The popple woods were mowed Thursday afternoon. (And I only ran into one tree!) |
July 26, 2013 – Friday
58 degrees/partly cloudy/calm
Pentoga Road
It’s going to be a quick entry today. Mom and I drove to Iron Mountain late Thursday afternoon so Mom could see the Vision Center and
we all rode home together last night. We’ll take Sargie back this morning, get
the Blazer, and come back home. Right now, we’re playing Bathroom Shuffle so we
can get Sargie to work on time.
Driving into a large storm. It missed Iron Mountain, but dropped several inches of rain and hail on other communities to the north. |
Thursday morning began by planting more turnips. The ones
planted this spring weren’t all that good as they developed during the hottest
week we’ve had this summer. There was too much nitrogen in the soil causing too
many tops and not enough bottoms. We’ve eaten hearty off of them, but this
fall’s crop should be much better. It was obvious the cantaloupes weren’t going
to develop and ripen before the first frost this year. I pulled the few
scraggly plants, worked up the ground, and planted turnips. We ought to be
grazing on them in September and October, after the frost has chance to turn
them sugary sweet.
I lightly fertilized the giant pumpkins. This is a lousy
pumpkin year but I am somewhat optimistic I may have one that tops a hundred
lbs by summer’s end, possibly more. It’s finally growing by leaps and bounds, but
we’re going to need some warm weather. Time will tell. If nothing else, I would
like to get some seeds from the fruit as I paid almost $5.00 for a few seeds to
plant this year’s crop. Since these are hand-pollinated, I know they are
genetically pure.
One of the rapidly growing giant pumpkins. All fruits but one have been plucked from each plant in an effort to force all the plant's energy into that pumpkin. Now if the weather will cooperate. |
The bush hog was hauled out of storage and made ready for a
day of mowing. I sheared the front half of the popple woods and around the
front meadow, also the closest trail into the maple woods. A bearing is going
bad in the rotary mower and one blade is loose. That will be a fall project and
probably will wait until next year. I use the mower for four hours once a year
and after the popple woods are landscaped and become part of the yard, it will
be much less than that.
The shelf in the barn was finished and is already full. I’ll
begin to build another later today. As I told someone, it’s not pretty, but
it’s functional. The barn is slowly going back together and should make
building the shop much easier this fall.
It stormed last evening and was raining hard when we went to
bed. I don’t know how much rain we received, but any is greatly appreciated.

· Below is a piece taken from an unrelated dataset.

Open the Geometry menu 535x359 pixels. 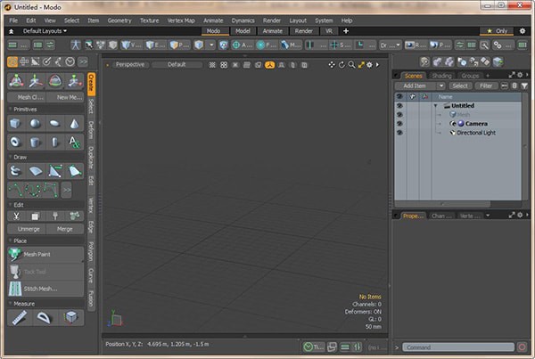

We’re dry, but for this time of the year, everything is still
Oz-green. I remember in the past when the yard was brown and the tree leaves pale. I’m still hoping to pound a sand point well in
the garden area later this summer or fall. I’d like to install a solar powered
pump and irrigate directly from that well.
One of the meadows mowed and trimmed. |
After all, a man’s work is never done.